Marut Suzuki + Force Motors

Maruti Suzuki: The country’s largest carmaker Maruti Suzuki has said that its total production in June 2021 increased to 1.65 lakh units as compared to 50,742 units produced in the same month last year. It produced 40,924 units in May 2021. Last year, the production was far from normal in the same month owing to COVID-related lockdowns and disruptions. 
Force Motors: Force Motors has announced that its total production stood at 1,757 units in June 2021 as compared to 1,306 units produced in May 2021. Total sales stood at 1,925 units in June 2021 as compared to 1,460 units sold in May 2021. 

 

BSE/MCX/CDSL: Securities and Exchange Board of India (SEBI) has issued a circular on Standard Operating Procedure (SOP) for the handling of technical glitches by Market Infrastructure Institutions (MIIs). The Market Regulator has also laid down “financial disincentives” in the event of a failure in handling the technical glitches. MIIs, which include stock exchanges, clearing corporations and depositories, are systemically important institutions as they inter-alia, provide the infrastructure necessary for the smooth and uninterrupted functioning of the securities market. Sebi in its circular has defined 'Technical glitch' as any malfunction in the systems of an MII and will include malfunction in its hardware, software or any products or services provided by the MII. The regulator in the circular has said that if there is no root cause analysis (RCA) in 21 days of the incident then a penalty of Rs 1 lakh per day will be slapped.

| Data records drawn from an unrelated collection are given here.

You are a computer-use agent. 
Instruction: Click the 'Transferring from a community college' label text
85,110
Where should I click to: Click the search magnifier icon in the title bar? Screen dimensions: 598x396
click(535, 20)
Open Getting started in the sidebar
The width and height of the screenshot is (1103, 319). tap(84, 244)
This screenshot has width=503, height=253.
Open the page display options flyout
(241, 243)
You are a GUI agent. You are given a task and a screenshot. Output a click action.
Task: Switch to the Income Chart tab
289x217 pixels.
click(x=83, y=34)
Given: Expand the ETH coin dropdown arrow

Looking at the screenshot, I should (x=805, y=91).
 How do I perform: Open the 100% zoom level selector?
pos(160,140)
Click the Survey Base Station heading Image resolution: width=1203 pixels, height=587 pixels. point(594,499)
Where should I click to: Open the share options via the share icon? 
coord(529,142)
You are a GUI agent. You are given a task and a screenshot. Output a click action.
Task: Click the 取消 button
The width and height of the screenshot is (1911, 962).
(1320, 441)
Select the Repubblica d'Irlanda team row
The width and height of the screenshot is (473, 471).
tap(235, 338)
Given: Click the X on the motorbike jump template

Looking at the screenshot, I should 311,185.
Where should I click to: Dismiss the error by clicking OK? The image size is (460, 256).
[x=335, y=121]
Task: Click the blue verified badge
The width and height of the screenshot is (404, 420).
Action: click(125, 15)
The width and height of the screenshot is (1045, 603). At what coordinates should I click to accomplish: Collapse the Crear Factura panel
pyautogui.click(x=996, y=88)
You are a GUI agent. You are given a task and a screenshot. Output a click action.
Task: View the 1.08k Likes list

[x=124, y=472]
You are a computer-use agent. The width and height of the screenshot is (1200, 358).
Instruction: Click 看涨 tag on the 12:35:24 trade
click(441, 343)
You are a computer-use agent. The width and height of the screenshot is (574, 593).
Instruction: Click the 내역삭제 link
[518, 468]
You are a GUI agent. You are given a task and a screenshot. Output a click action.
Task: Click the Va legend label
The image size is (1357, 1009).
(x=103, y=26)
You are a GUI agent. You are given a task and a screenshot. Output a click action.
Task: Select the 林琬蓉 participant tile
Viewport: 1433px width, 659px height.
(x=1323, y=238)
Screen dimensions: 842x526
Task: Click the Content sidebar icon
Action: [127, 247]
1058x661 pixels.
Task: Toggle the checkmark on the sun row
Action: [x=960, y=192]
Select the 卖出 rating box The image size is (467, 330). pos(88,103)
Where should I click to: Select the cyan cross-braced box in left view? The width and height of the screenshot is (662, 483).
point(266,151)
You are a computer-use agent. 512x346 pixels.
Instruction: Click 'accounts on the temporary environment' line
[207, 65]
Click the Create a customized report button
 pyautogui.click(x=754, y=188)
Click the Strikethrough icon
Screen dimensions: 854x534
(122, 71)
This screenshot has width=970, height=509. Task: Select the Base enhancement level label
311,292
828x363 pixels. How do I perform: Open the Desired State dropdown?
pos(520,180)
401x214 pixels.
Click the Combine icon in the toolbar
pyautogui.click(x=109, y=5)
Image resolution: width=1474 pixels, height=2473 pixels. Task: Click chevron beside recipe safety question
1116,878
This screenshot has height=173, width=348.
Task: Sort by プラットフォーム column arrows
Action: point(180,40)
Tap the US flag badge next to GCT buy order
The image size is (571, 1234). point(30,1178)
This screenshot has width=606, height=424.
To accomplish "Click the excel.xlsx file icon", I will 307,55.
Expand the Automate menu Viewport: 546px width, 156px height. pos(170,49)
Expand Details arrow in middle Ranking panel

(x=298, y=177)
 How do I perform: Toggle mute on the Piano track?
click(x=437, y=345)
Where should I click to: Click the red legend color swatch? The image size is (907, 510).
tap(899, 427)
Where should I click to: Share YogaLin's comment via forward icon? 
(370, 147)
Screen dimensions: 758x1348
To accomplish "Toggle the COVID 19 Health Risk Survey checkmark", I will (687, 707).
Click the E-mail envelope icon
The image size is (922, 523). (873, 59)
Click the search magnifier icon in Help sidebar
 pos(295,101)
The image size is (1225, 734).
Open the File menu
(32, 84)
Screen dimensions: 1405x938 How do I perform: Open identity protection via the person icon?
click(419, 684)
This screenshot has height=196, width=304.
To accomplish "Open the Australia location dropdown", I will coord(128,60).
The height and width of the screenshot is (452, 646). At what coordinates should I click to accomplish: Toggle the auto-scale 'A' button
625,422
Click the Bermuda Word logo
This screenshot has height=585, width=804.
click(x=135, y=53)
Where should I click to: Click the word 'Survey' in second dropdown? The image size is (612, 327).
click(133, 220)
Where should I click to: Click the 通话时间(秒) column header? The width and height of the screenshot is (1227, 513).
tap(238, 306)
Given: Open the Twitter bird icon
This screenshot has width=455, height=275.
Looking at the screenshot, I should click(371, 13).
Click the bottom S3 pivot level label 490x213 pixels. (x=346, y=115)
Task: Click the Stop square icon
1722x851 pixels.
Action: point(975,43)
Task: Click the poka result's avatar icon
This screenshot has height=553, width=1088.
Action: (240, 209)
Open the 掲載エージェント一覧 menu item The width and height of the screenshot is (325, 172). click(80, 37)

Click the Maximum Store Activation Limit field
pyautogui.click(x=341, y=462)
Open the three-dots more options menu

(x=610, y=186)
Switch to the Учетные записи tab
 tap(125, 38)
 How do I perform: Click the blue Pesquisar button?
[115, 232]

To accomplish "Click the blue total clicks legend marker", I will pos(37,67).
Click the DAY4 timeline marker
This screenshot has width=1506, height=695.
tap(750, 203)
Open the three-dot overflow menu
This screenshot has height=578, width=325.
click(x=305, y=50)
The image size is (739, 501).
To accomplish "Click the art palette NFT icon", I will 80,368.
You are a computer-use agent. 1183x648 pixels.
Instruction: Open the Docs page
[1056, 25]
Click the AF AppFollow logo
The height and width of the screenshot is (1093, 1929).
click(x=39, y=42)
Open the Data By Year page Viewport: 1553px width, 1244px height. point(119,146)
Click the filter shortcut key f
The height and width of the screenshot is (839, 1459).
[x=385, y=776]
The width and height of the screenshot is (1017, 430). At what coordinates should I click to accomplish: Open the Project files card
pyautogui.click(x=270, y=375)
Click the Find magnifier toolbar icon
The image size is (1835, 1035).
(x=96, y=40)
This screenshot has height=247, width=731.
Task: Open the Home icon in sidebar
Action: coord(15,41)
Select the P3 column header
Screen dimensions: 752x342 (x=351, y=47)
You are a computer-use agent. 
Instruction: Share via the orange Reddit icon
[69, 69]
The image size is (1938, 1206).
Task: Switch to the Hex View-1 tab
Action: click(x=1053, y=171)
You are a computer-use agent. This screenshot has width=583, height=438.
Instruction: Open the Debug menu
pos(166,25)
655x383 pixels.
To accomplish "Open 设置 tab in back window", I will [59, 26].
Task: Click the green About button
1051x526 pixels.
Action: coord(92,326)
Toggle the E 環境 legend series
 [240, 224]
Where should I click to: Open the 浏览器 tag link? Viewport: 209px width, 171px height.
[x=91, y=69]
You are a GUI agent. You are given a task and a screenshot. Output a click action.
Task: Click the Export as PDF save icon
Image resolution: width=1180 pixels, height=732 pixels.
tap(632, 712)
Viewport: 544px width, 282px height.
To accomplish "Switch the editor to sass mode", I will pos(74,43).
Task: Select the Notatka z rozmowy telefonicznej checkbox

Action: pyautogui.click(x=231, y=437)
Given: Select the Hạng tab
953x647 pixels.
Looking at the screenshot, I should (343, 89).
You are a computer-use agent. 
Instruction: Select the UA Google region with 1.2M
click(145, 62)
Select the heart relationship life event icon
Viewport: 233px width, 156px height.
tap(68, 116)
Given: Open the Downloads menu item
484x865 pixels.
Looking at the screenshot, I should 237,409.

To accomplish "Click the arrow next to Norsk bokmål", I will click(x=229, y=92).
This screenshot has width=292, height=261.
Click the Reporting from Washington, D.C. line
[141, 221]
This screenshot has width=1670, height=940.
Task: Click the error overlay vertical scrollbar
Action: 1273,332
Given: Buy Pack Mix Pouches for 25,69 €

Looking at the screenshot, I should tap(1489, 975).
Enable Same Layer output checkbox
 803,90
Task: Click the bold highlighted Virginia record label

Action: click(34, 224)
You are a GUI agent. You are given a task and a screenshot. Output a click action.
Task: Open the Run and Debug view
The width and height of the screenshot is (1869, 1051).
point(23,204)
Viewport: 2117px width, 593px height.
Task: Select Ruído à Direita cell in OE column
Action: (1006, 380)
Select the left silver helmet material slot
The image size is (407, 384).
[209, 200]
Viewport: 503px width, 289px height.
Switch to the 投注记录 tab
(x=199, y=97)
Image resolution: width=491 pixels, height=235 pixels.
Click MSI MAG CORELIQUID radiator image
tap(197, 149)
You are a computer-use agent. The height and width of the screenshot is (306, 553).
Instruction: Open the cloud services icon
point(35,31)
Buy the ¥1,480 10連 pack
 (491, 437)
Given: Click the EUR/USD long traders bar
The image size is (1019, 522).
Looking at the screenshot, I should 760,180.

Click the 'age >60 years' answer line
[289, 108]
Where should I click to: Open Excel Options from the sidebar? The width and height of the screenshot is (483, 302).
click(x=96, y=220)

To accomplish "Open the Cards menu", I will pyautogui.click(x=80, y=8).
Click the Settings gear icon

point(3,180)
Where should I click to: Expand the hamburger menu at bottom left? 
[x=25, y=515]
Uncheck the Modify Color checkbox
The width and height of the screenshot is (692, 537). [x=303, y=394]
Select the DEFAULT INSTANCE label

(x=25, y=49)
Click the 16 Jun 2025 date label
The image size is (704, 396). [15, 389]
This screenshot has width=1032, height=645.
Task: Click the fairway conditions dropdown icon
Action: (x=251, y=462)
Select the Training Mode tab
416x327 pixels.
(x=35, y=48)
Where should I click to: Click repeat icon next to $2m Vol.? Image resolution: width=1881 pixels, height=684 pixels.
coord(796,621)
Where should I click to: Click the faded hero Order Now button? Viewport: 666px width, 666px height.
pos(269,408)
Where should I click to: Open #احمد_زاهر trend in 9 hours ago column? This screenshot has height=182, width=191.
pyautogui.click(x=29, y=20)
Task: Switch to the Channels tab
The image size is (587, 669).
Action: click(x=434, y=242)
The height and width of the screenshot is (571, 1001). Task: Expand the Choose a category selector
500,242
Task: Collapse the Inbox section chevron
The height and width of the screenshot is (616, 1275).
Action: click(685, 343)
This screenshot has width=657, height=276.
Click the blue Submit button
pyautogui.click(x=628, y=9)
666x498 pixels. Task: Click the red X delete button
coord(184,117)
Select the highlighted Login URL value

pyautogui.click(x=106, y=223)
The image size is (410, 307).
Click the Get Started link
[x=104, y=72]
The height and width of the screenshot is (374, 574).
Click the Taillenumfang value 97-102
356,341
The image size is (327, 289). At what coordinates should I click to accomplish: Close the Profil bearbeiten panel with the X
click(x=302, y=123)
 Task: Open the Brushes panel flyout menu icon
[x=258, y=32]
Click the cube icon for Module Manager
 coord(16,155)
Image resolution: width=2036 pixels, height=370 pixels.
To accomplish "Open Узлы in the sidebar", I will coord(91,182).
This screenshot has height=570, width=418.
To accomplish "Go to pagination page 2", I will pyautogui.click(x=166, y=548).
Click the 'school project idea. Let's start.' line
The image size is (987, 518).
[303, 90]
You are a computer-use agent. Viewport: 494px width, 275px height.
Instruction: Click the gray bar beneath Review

A heavy penalty will be implemented for the delay in reporting technical defects as a disaster. Financial disincentive on MII - 10 per cent of the average standalone net profit for the previous two financial years or Rs 2 crore, whichever is higher. Financial disincentive on Managing Director (MD) and Chief Technology Officer (CTO) of MII separately - 10 per cent each of their annual pay (both fixed and variable components) for the financial year when the disaster occurred. The penalty will be slapped on the exchange and the CEO if the glitch is not restored within a stipulated time. If the situation is not brought back to normal between 75 minutes to 3 hours then a penalty of Rs 50 lakh will be imposed. In cases, if the problem is not solved even after three hours then the penalty of Rs 1 crore will be imposed. The money raised from the penalty will be deposited in the Investor Protection Fund of the exchange. Even depositories will provide money raised from a penalty to the Investor Protection Fund. Clearing Corporation will transfer the amount to the Core Settlement Guarantee Fund. The condition of punishment will also have to be added in the condition of appointment of CEO, CTO. New rules on technical flaws will be implemented from August 16, 2021.